» **Texte extrait**:
___
Jean-Louis VANHERWEGHEM, ARDS, M.E.O., 2021, 72 p., 10 € / ePub : 6.49 €, ISBN : 9782807003088
Jean-Louis Vanherweghem est médecin néphrologue, il a exercé de hautes fonctions académiques et il est l’auteur de plusieurs publications de vulgarisation médicale, d’essais en rapport avec la santé. S’il a repris la plume cette fois, c’est pour nous faire récit de ce qui lui est advenu lorsque son épouse a connu de graves problèmes de santé qui ont entraîné son décès en 2018. Atteinte du Syndrôme de Détresse Respiratoire Aigüe, connu sous l’acronyme ARDS, elle a été confrontée aux symptômes que l’on connaît chez les patients atteints des formes les plus graves de Covid 19, mais les faits relatés sont évidemment antérieurs à la pandémie que nous connaissons depuis début 2020.
___
» **Exercice 1**:
D'après la présentation du livre « ARDS », en quelle année l'épouse de Jean-Louis Vanherweghem est-elle décédée ?
» **Exercice 2**:
Poursuivez la présentation du livre « ARDS » à partir de sa dernière phrase.

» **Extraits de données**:
___
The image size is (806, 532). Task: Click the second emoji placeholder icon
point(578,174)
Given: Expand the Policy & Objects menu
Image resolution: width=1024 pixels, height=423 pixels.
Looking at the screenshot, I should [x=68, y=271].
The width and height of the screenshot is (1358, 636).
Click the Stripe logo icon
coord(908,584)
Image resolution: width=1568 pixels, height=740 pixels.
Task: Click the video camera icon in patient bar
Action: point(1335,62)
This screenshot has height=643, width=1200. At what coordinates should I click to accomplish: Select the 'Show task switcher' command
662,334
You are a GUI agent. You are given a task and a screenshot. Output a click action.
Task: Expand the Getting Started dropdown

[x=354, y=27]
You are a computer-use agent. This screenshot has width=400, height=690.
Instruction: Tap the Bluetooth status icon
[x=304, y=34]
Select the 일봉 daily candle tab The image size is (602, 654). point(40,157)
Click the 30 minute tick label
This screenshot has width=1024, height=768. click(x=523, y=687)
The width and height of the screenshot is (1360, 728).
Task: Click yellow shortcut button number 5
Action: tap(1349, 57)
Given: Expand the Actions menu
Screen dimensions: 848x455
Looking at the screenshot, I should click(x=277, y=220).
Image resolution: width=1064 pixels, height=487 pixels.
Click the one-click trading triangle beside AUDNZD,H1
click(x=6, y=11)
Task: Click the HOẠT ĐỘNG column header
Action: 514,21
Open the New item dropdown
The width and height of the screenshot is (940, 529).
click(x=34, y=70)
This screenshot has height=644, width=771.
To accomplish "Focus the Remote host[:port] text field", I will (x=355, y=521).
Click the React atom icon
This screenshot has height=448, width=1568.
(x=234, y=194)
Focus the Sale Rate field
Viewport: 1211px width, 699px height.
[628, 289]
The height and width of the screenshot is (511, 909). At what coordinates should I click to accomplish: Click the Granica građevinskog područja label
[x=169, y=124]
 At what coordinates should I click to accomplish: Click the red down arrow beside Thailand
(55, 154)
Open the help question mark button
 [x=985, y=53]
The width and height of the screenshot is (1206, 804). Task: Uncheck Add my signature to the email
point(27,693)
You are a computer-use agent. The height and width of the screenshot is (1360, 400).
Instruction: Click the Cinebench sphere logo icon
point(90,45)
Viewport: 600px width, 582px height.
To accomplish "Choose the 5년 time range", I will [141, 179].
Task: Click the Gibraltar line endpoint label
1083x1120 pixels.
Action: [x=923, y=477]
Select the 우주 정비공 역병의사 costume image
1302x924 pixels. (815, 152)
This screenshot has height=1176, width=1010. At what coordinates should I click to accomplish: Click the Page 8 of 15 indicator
___
» **Résultat de l'exercice 1**:
Elle est décédée en 2018.

» **Résultat de l'exercice 2**:
Tout débute un matin d’août alors que Jean-Louis Vanherweghem échoue à réveiller son épouse et qu’il constate que celle-ci respire avec difficulté. Il appelle aussitôt les secours et le transfert vers l’hôpital le plus proche est effectué sans délai. Habitué à figurer parmi les protagonistes des soins, voici l’auteur cette fois relégué à la place ordinaire des accompagnants des patients admis dans les services d’urgence, donc dans une posture d’attente. Sa formation médicale l’aide bien entendu à comprendre les informations qui lui seront communiquées par la suite, à estimer l’évolution de l’état de son épouse, à mesurer les chances de survie, les risques de décès. Malgré les efforts déployés, puis en dépit du transfert vers les soins intensifs de l’hôpital universitaire dans lequel il exerce et où un confrère et ami prend le suivi en charge, rien ne semble s’arranger. D’heure en heure, nous vivons avec lui les espoirs puis les rechutes, de rares moments de retour à la conscience. Puis ce sera l’infection généralisée qui conduira à l’issue fatale. Entre le début du récit et celle-ci, dix-huit jours seulement se seront écoulés, intenses, qui mettent à rude épreuve les soignants et les proches.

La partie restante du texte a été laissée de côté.